### [TEXTE DE LECTURE]
Dévoilement de la plaque en hommage à Jacques Barrot
Mercredi 29 mars 2017 – Assemblée nationale
Messieurs les Premiers ministres, cher Lionel JOSPIN, cher Jean-Pierre RAFFARIN,
Monsieur le Président, cher Jean-Louis DEBRÉ,
Mesdames et Messieurs les membres du Conseil constitutionnel,
Mesdames et Messieurs les ministres,
Mesdames et Messieurs les députés, mes chers collègues,
Mesdames et Messieurs les membres de la famille de Jacques BARROT,
Mesdames, Messieurs,
Nous sommes réunis aujourd’hui pour rendre hommage à un grand homme, grand homme d’Etat, grand homme d’Europe, et par-dessus tout, un grand député.
Oui, Jacques BARROT était l’un des plus brillants acteurs de l’hémicycle de la République, cet hémicycle qu’il a fréquenté pendant près de quarante ans, et où nous allons inscrire son nom pour toujours.
Jacques BARROT était de ceux qui faisaient vivre, dans nos murs et au-delà, la démocratie parlementaire, l’action publique, l’idéal de transformation du monde qui est le sens profond de la politique.

### [OBJECTIF A]
Relevez toutes les personnes que le discours interpelle nommément dans ses formules d'adresse initiales.
### [OBJECTIF B]
D'après le discours, pendant combien de temps Jacques Barrot a-t-il fréquenté l'hémicycle ?
Ces entrées proviennent d'une source distincte.

[Entrées de repérage d'objets]
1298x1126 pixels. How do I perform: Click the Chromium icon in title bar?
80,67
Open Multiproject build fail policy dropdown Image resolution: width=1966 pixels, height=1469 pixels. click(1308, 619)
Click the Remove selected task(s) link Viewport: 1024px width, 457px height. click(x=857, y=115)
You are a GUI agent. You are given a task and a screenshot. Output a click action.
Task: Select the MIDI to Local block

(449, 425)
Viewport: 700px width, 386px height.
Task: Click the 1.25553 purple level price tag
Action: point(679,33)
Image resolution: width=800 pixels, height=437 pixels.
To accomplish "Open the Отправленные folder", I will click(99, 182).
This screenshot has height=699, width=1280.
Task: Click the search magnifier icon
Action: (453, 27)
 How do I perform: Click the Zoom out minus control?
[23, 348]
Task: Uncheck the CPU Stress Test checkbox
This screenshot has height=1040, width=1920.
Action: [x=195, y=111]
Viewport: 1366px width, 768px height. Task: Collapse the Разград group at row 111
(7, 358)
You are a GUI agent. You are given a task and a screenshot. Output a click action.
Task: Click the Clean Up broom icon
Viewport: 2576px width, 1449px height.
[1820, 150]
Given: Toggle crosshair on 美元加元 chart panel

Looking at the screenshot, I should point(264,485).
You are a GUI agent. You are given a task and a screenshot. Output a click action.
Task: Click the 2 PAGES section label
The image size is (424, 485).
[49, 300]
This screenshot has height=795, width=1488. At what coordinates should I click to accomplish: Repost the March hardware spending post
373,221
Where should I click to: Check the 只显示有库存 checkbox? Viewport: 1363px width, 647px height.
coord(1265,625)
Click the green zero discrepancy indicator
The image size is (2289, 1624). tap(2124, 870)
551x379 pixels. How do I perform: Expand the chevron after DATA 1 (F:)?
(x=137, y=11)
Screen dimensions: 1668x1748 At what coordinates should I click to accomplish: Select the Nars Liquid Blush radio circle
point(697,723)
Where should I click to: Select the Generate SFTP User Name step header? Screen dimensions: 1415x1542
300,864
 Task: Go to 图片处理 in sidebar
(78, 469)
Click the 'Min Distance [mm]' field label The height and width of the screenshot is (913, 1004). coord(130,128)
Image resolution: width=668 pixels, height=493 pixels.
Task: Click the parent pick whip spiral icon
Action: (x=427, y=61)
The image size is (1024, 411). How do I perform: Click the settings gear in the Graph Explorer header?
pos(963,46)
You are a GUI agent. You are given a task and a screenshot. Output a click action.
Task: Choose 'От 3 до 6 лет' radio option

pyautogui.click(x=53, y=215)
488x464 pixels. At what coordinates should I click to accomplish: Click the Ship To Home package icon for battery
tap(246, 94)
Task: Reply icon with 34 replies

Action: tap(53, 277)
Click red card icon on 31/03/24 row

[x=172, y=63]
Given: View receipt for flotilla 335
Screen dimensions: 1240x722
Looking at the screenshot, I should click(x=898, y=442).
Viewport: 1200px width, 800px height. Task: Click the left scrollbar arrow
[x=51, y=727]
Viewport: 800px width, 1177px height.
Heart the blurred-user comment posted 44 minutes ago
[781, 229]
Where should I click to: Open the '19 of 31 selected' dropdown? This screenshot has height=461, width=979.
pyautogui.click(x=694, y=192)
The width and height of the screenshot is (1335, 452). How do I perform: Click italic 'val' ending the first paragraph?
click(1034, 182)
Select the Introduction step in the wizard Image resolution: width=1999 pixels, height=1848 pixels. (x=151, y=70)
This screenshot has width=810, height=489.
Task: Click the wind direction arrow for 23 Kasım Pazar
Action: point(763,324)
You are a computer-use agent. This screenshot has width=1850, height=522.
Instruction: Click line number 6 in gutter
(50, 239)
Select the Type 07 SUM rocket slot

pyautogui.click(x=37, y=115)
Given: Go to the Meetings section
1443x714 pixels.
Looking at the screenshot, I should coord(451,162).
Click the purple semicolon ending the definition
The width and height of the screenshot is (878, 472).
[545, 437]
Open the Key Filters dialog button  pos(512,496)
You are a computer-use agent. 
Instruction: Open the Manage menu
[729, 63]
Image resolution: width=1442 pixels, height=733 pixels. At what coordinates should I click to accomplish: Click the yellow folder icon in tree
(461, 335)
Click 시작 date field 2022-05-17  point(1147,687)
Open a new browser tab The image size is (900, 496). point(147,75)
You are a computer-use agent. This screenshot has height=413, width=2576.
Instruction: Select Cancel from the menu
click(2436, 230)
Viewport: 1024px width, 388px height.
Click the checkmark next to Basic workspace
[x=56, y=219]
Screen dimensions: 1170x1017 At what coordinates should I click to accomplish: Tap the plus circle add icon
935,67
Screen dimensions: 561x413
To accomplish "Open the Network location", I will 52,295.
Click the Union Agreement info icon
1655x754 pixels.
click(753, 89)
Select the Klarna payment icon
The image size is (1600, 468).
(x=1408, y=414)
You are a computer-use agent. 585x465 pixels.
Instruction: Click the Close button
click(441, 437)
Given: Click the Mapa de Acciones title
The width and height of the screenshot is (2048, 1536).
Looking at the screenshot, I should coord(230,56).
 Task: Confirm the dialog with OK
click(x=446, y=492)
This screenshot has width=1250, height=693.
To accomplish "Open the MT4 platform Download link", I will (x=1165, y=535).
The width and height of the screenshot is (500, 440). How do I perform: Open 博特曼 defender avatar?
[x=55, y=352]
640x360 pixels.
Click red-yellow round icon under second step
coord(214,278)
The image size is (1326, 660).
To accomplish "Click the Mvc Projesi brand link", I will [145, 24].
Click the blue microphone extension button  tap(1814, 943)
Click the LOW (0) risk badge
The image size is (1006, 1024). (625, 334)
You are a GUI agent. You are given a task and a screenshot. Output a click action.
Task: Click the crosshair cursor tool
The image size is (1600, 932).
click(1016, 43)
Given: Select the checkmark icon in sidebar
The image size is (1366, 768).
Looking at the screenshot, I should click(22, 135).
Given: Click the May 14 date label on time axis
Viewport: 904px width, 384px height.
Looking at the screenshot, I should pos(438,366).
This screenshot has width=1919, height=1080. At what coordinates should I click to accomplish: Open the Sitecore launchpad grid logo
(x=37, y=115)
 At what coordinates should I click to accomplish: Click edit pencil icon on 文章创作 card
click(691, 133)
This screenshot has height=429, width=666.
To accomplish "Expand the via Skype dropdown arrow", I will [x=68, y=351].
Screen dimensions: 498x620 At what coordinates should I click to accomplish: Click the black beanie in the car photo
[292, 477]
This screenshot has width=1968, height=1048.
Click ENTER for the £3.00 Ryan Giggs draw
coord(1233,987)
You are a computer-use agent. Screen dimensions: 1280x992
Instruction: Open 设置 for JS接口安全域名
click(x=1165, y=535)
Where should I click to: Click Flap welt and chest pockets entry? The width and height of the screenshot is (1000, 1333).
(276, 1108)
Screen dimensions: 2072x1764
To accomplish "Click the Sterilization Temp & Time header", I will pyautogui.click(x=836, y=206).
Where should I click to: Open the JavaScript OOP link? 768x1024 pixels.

### [RÉPONSE COMPLÈTE A]
Lionel JOSPIN, Jean-Pierre RAFFARIN, Jean-Louis DEBRÉ

### [RÉPONSE COMPLÈTE B]
Pendant près de quarante ans.